Every monk is always a theologian and a man of dogma. The monastic estate is the recapitulation of the whole content of Orthodox doctrine. It is a distillate of the experience of the Orthodox faith and it’s guardian. This is true, just as it is also true that the monks have often, of necessity, fought in defense of doctrine.

However, the natural place of the monk is asceticism and not the defense of doctrine in the public church. The security of doctrine, its living out and its preservation, comprise a necessary equilibrium in Orthodoxy. But the monasteries do not have it as their purpose to champion the doctrine. The holy Canons strictly forbid the monks from getting mixed up in doctrinal issues and in “church affairs.” Permission is required for this purpose from the bishop.

To be sure, there have been periods when the monks have involved themselves — and they did well to do so — with defense of doctrine, and they continue to do it. The Holy Mountain, for example, protects the Church even today, but this is an exception. It presents itself as an imperative necessity by reason of the difficult period that the Church is presently experiencing.

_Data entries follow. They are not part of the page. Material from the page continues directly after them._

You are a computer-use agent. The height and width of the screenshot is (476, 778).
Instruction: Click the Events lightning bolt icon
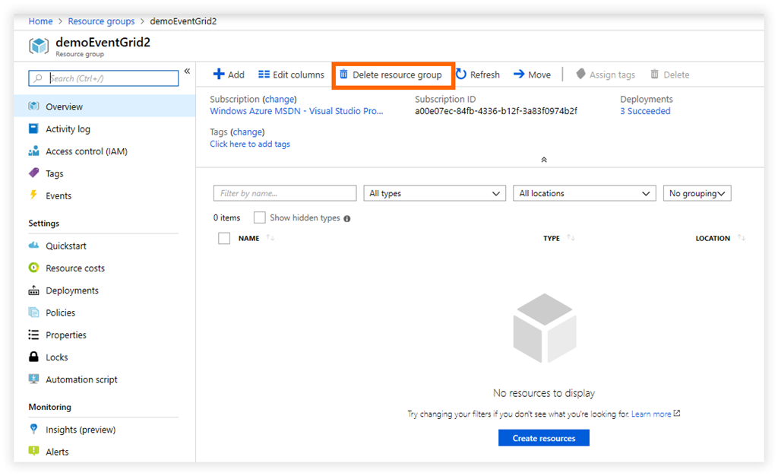(33, 195)
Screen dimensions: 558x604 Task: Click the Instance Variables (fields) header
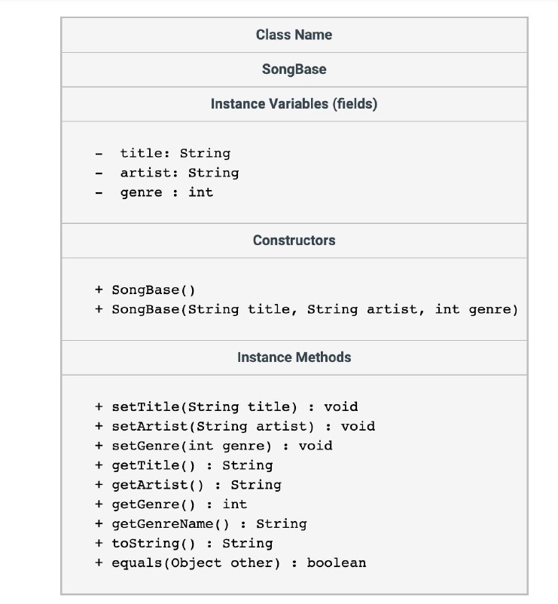click(294, 104)
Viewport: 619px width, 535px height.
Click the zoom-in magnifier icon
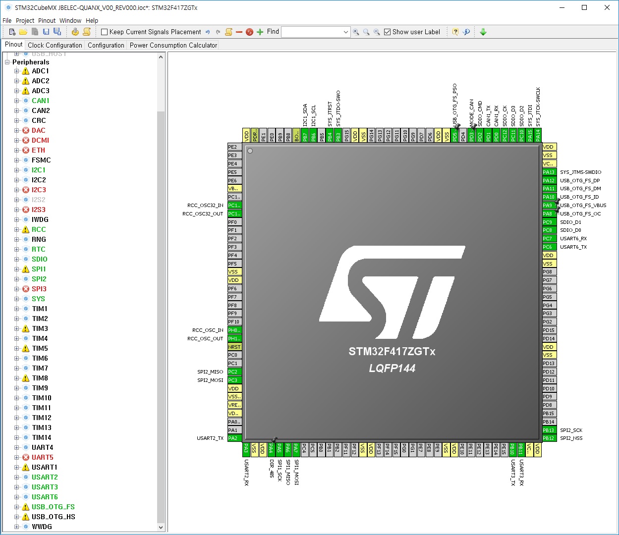tap(356, 32)
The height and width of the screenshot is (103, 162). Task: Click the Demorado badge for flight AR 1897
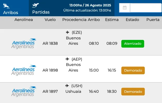pyautogui.click(x=133, y=91)
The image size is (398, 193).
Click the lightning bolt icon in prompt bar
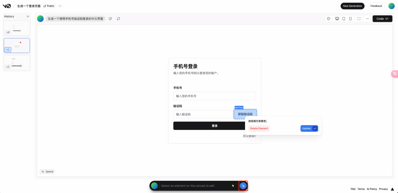(233, 186)
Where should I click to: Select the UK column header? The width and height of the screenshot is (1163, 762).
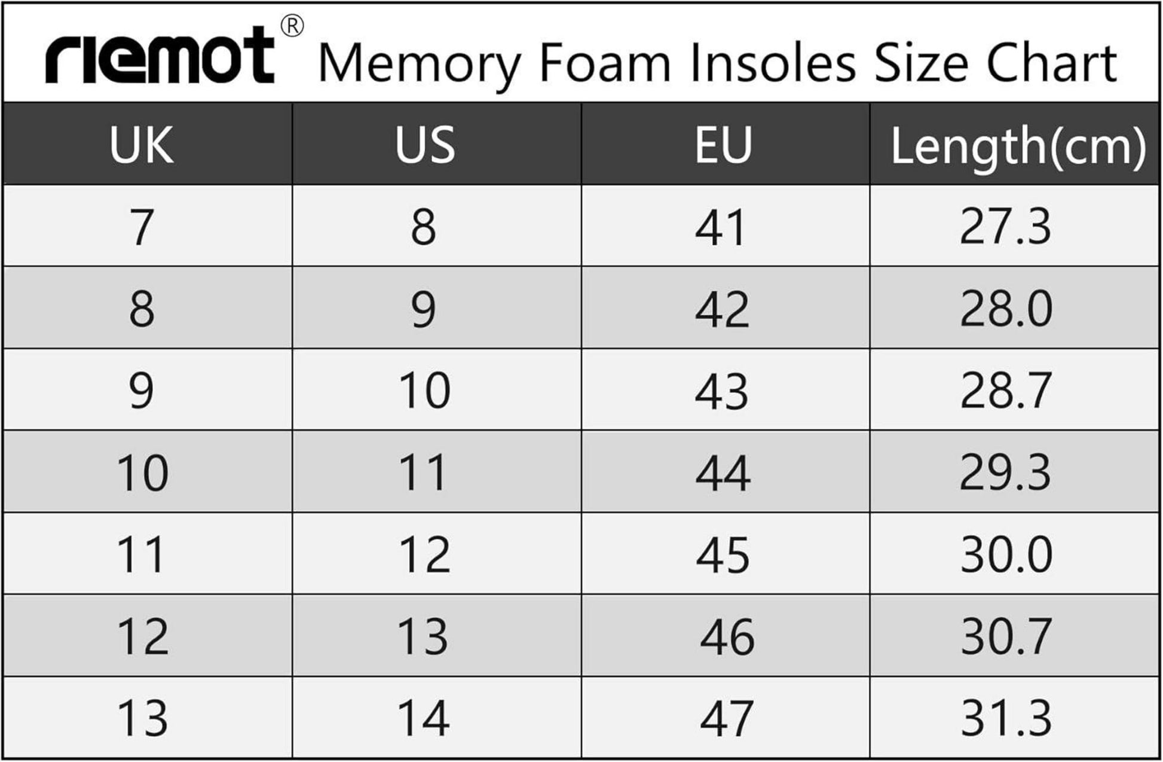(142, 145)
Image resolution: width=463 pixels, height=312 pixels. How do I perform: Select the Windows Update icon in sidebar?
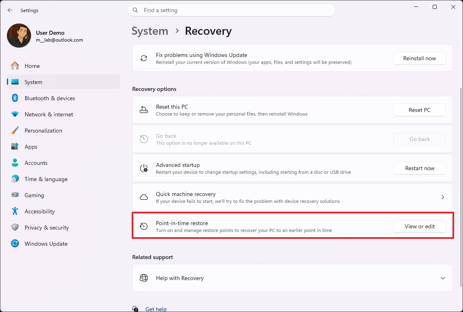point(15,244)
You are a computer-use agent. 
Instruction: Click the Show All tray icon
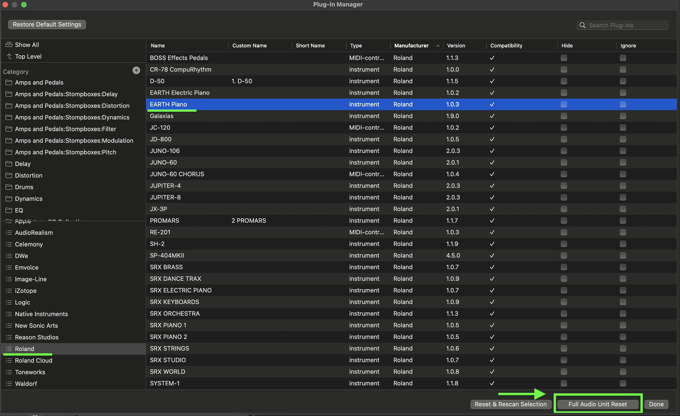(9, 45)
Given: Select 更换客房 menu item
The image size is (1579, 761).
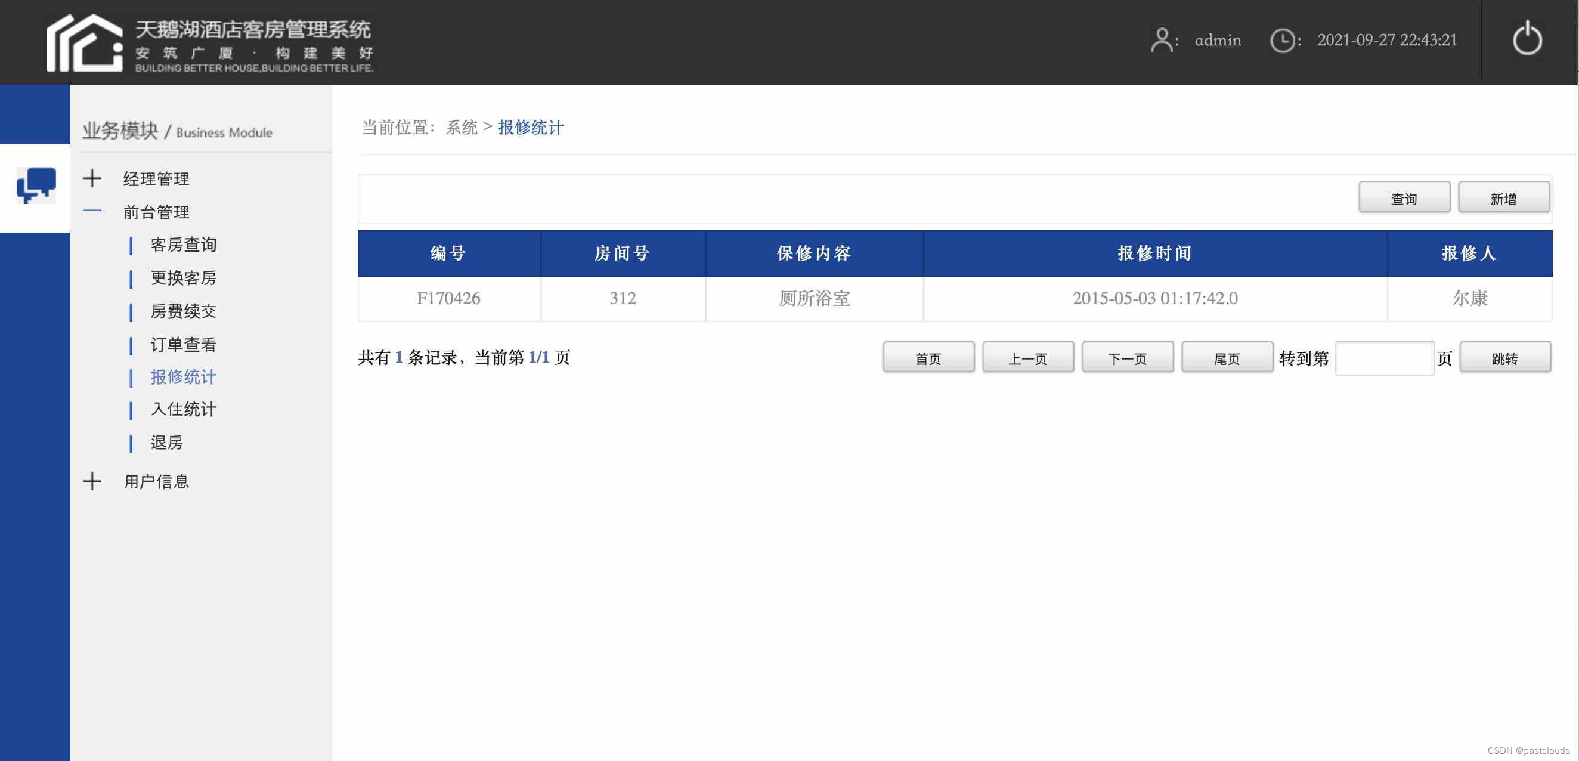Looking at the screenshot, I should point(185,278).
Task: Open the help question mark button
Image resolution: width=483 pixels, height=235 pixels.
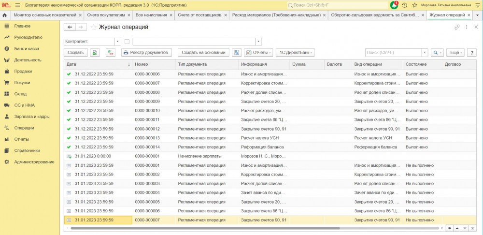Action: pyautogui.click(x=471, y=52)
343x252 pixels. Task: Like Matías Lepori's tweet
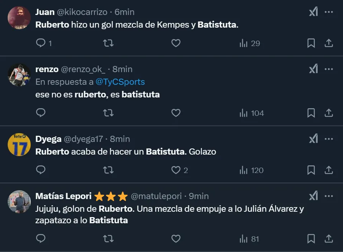coord(176,239)
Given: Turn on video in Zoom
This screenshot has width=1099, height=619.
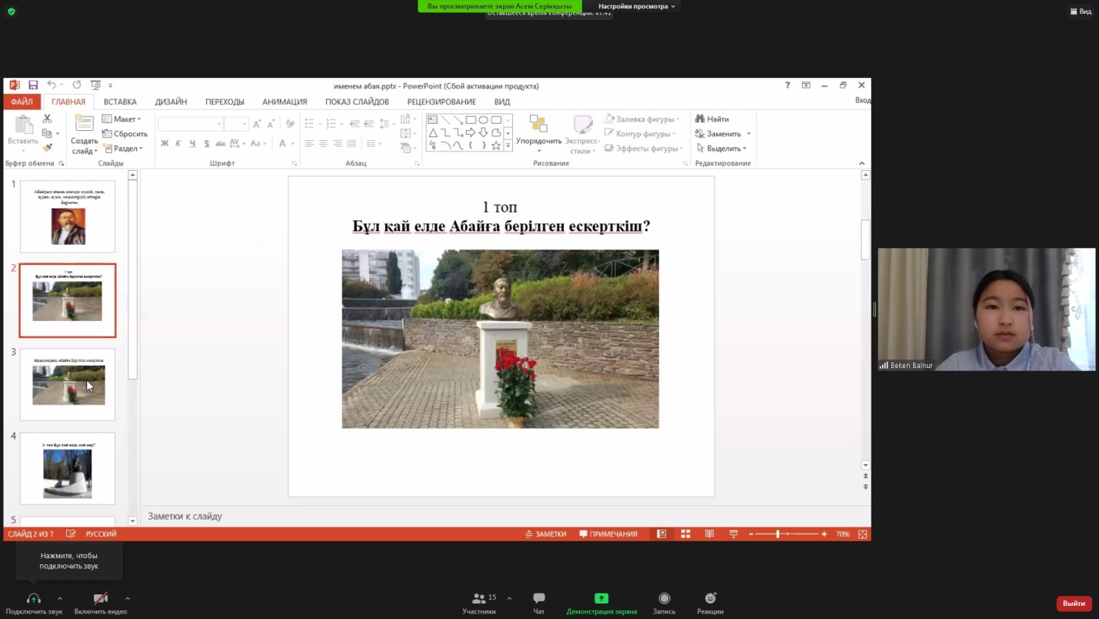Looking at the screenshot, I should 101,599.
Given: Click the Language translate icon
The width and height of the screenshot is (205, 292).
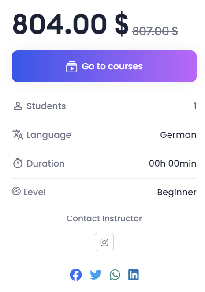Looking at the screenshot, I should tap(18, 134).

The same Church assembled in councils is the assurance of the doctrine. The monks preserve its conscience unimpaired, and the council, bishop, etc., is obliged to take this into account. There are fathers, like Saint Barsanuphius and a great many others, who strictly forbad any mingling of monks in questions of the faith, and this in order that they dedicate themselves to their ascetic struggles. Such men, however, possess the doctrine in their very lives. They live it out in every one of their veins and their blood itself depends on it.

Let us pray that the necessity not arise that monks should have to intervene, but that the Church be ever Orthodox and rightly divide the word of truth. (The Living Witness of the Holy Mountain by Hieromonk Alexander Golitzin pp. 180-181. “Martyrdom: Foundation of Orthodox Monasticism”)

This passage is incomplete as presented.